Je suis obligée de piocher dans mes propres holographies. Sauf que, à l’instar de Lathelennil, aucune de mes couvertures n’a jamais réussi à attirer de lecteurs.

Derrière, Caël s’esclaffe.

— Vous êtes trop ældiens, tous les deux, se moque-t-il. Vous ne comprenez strictement rien aux humains ! Moi, en revanche, j’ai deux amis humains. J’ai fait beaucoup de séjours en famille d’accueil chez les humains. Je les connais mieux que vous. Je suis plus humain que vous !

Vif comme un lédoptère sauvage, Lathelennil se retourne, les yeux noirs et immenses.

— Et tu en est fier, en plus ? rugit-il.

Caël baisse instantanément la tête, oreilles collées au crâne. Il a fini de pérorer.

— Je suis perædhel, bougonne-t-il en soulevant la figurine de l’Amadán sur mon plateau de lugdanaan. À moitié humain, donc… Et tu m’as toujours dit qu’il fallait se montrer fier de ce qu’on est, même quand le monde entier nous crache dessus !

Lathelennil le regarde en silence. Il a perdu son expression méprisante et encolérée.

— C’est vrai, admet-il. J’attendais que tu te défendes, Caëlurín. Tu peux être ce que tu veux, revendiquer et faire ce qui te plaît. Tant que tu l’assumes… Si tu tiens tes positions, on te respectera. Je te respecterai.

Les oreilles de mon frère se sont redressées. Il est satisfait. C’est à peine s’il ne remue pas la queue, comme un toutou idiot.

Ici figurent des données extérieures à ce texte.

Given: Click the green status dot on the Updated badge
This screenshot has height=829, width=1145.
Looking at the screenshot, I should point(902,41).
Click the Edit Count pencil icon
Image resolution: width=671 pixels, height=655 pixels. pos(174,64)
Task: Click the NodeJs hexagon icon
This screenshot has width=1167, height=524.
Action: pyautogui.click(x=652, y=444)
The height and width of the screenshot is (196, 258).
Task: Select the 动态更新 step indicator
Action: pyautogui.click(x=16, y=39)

Au loin, la voix de maman nous appelle pour l’aider à mettre la table. On n’a pas de personnel, à la maison. Le personnel de l’Elbereth n’a juré que sous l’arbre-lige qui est dedans, et maintenant qu’Ultar et ses habitants n’existent plus, la seule manière d’en obtenir est d’acheter des esclaves à Dorśa. Or, les parents s’y refusent.

— Allez-y, nous ordonne Second-Père avec un geste évasif de la main. Pendant ce temps-là, je corrige mon texte.

Je ne peux qu’acquiescer.

— Bonne idée. Supprime les passages trash et rends-le plus attractif. Ah, et n’oublie pas de rajeunir ton protagoniste. Un vieux mercenaire, ça n’attire pas les jeunes filles.

Lathelennil hocha la tête.

— Ça va, j’ai compris. Allez, disparaissez! 

Je le laisse seul dans ma chambre. Sur le seuil, je me retourne. Son immense silhouette, courbée sur un fauteuil trop petit, dont les traits anguleux ressortent sous les lueurs de ma guirlande lumineuse en fleurs de cerisiers roses, me paraît à la fois saugrenue et inquiétante. L’air concentré, Second-Père pianote de ses longs doigts griffus sur mon clavier holo, un rideau de cheveux blancs et noirs occultant une moitié de son visage. Une bouffée de tendresse me serre le cœur. Il a oublié que ce n’était plus nécessaire de crypter en manuel… Je me retourne en souriant et ferme la porte.